# Dataset preparation

1. Importing dataset

In [None]:
from datasets import load_dataset
dataset = load_dataset("yelp_review_full")

In [None]:
dataset

In [None]:
dataset["train"][:3]

2. Creating tokenised dataset

In [None]:
from transformers import AutoTokenizer

tokenizer = AutoTokenizer.from_pretrained("bert-base-cased")

def tokenize_function(examples):
    return tokenizer(examples["text"], padding="max_length", truncation=True)

tokenized_datasets = dataset.map(tokenize_function, batched=True)

In [None]:
tokenized_datasets['train'].features

In [None]:
print(tokenized_datasets['train'][0])

Processing tokenized_dataset

In [None]:
tokenized_datasets = tokenized_datasets.remove_columns(["text"])
# We cannot use text data for training

tokenized_datasets = tokenized_datasets.rename_column("label", "labels") 
# Rename the label column to labels because the model expects the argument to be named labels :O

tokenized_datasets.set_format("torch")

In [None]:
tokenized_datasets['train'].features

Reduced dataset size for faster training

In [None]:
small_train_dataset = tokenized_datasets["train"].shuffle(seed=42).select(range(1000))
small_eval_dataset = tokenized_datasets["test"].shuffle(seed=42).select(range(1000))

3. Defining DataLoader

In [None]:
from torch.utils.data import DataLoader

train_dataloader = DataLoader(small_train_dataset, shuffle=True, batch_size=8)
eval_dataloader = DataLoader(small_eval_dataset, batch_size=8)

In [None]:
print(len(train_dataloader)) # we have 8 batches

4. Loading model

In [None]:
from transformers import AutoModelForSequenceClassification

model = AutoModelForSequenceClassification.from_pretrained("bert-base-cased", num_labels=5)
                                            # num_layers refers to the five classes of output

5. Optimizer and learning rate scheduler

In [None]:
from torch.optim import AdamW

optimizer = AdamW(model.parameters(), lr=5e-5)

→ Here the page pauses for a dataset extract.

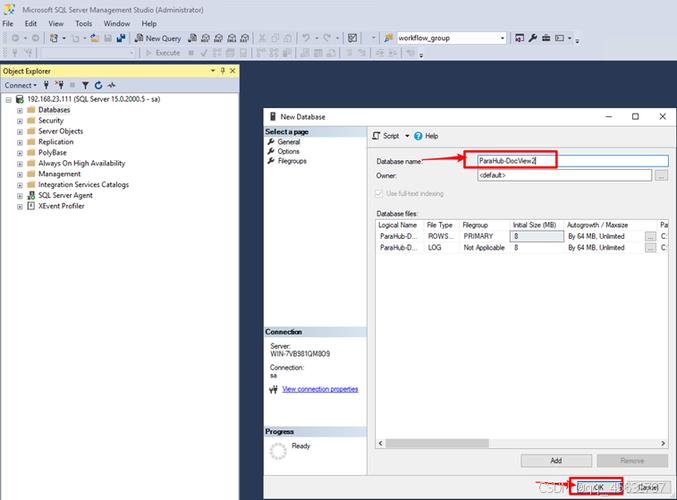Toggle the Use full-text indexing checkbox
This screenshot has width=677, height=500.
(381, 193)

While optimizers like Adam have adaptive learning rates, they might still require some fine-tuning or annealing during training to achieve better convergence. The scheduler can decrease the learning rate over time, which helps the model to stabilize and find better minima in the loss landscape.

In [None]:
from transformers import get_scheduler

num_epochs = 10
num_training_steps = num_epochs * len(train_dataloader)
lr_scheduler = get_scheduler(
    name="linear", optimizer=optimizer, num_warmup_steps=0, num_training_steps=num_training_steps
)

6. GPU code

In [None]:
import torch

device = torch.device("cuda") if torch.cuda.is_available() else torch.device("cpu")
model.to(device)
print(device)

7. Training Loop

In [22]:
from tqdm.auto import tqdm

progress_bar = tqdm(range(num_training_steps),desc='Training', unit='steps')

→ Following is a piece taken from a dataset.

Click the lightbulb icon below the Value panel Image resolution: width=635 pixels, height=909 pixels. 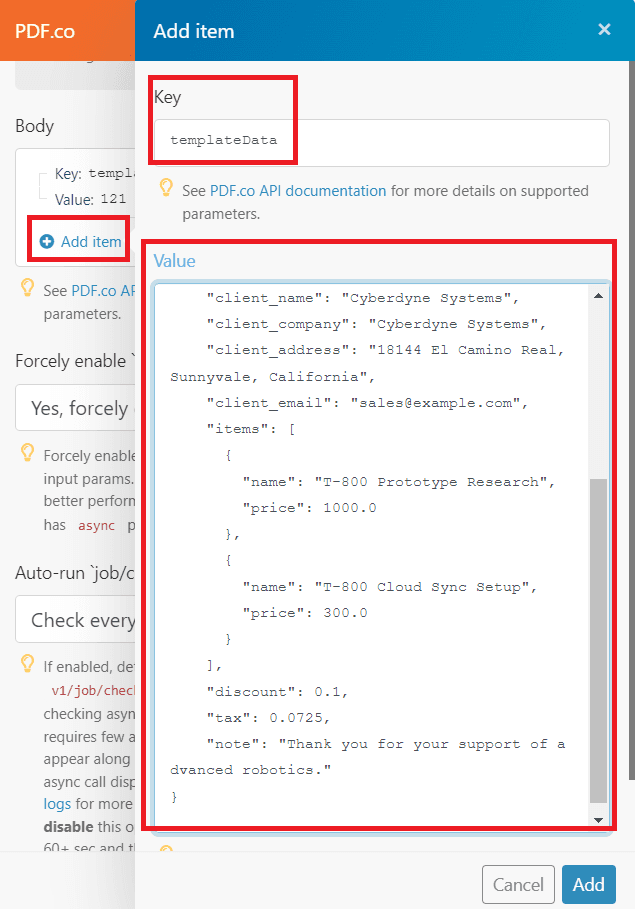[166, 848]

model.train()   # Some layers behave differently to training and inference. This sets all those 
                 # layers into training mode
for epoch in range(num_epochs):
    for batch in train_dataloader:
        batch = {x: y.to(device) for x, y in batch.items()} # Put tokenised text to GPU
        outputs = model(**batch) # **batch allows you to unpack the key-value pairs from 
                                  # dictionary batch into the correct parameter space of model()
        loss = outputs.loss      # compute loss 
        loss.backward()          # computes gradients
        optimizer.step()         # optimises
        lr_scheduler.step()      # updates lr according to schedule. Improves performance
        optimizer.zero_grad()    # resets the gradients
        progress_bar.update(1)   # updates progress bar by 1

Training:   0%|          | 0/1250 [00:00<?, ?steps/s]

KeyboardInterrupt: 

8. Evaluation

In [None]:
import evaluate

bar = tqdm(range(len(eval_dataloader)))
metric = evaluate.load("accuracy")
model.eval()
for batch in eval_dataloader:
    batch = {k: v.to(device) for k, v in batch.items()}
    with torch.no_grad():
        outputs = model(**batch)

    logits = outputs.logits
    predictions = torch.argmax(logits, dim=-1)
    # This line calculates the model's predictions by taking the index of the maximum value 
     # along the last dimension of the logits tensor. It is a common way to obtain the class 
      # predictions from the logits. The resulting predictions tensor contains the predicted 
       # class labels for each example in the batch.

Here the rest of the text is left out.